Start of RECORD EXTRACTS
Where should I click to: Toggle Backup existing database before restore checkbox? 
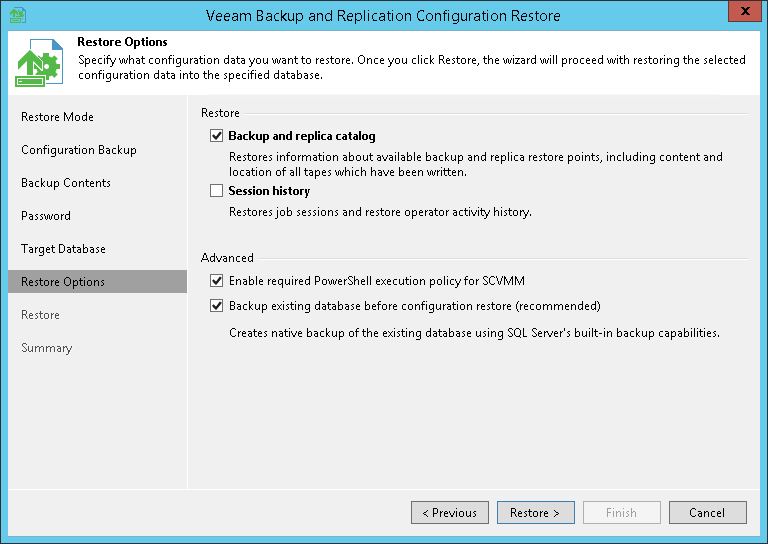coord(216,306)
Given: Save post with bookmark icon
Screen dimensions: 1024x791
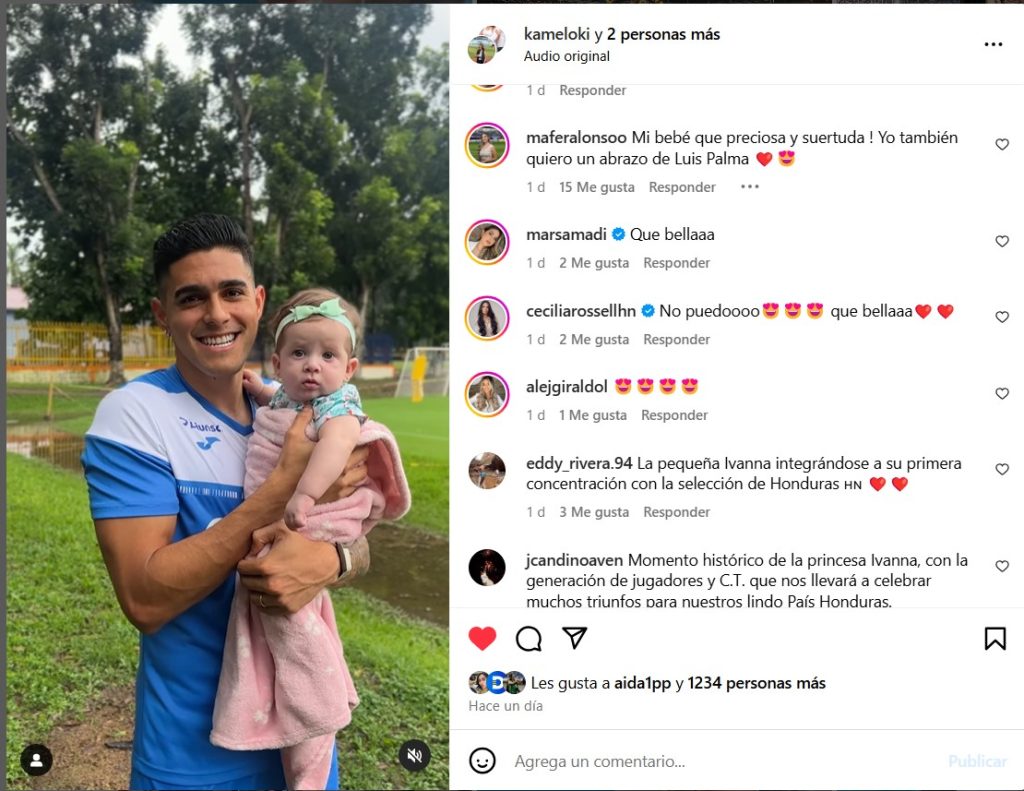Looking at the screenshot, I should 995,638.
End of RECORD EXTRACTS
Start of RECORD EXTRACTS
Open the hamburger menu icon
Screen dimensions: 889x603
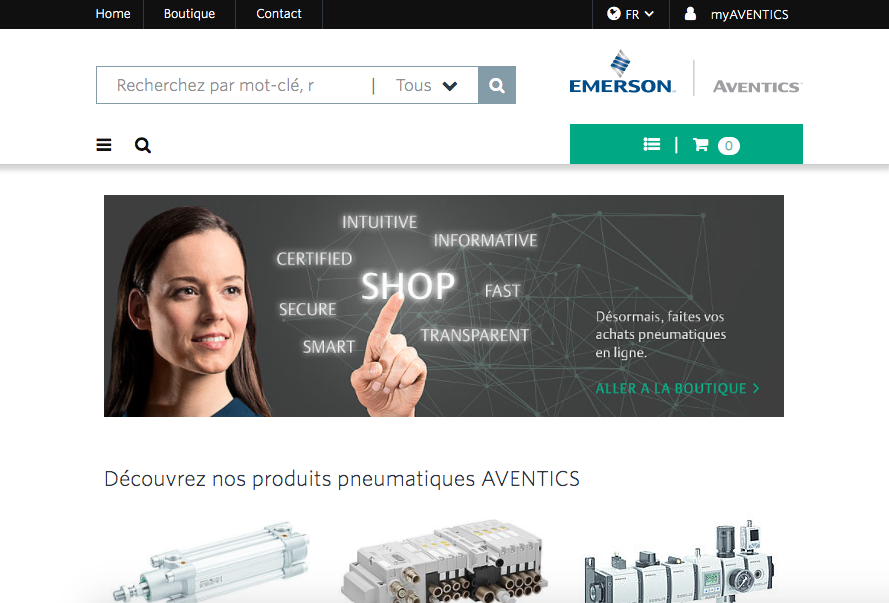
End of RECORD EXTRACTS
**ACTIVITY**
Please go through the material and return each line where the word "icon" appears.

**RESULT FOR THIS EXERCISE**
Given: Save post with bookmark icon
Open the hamburger menu icon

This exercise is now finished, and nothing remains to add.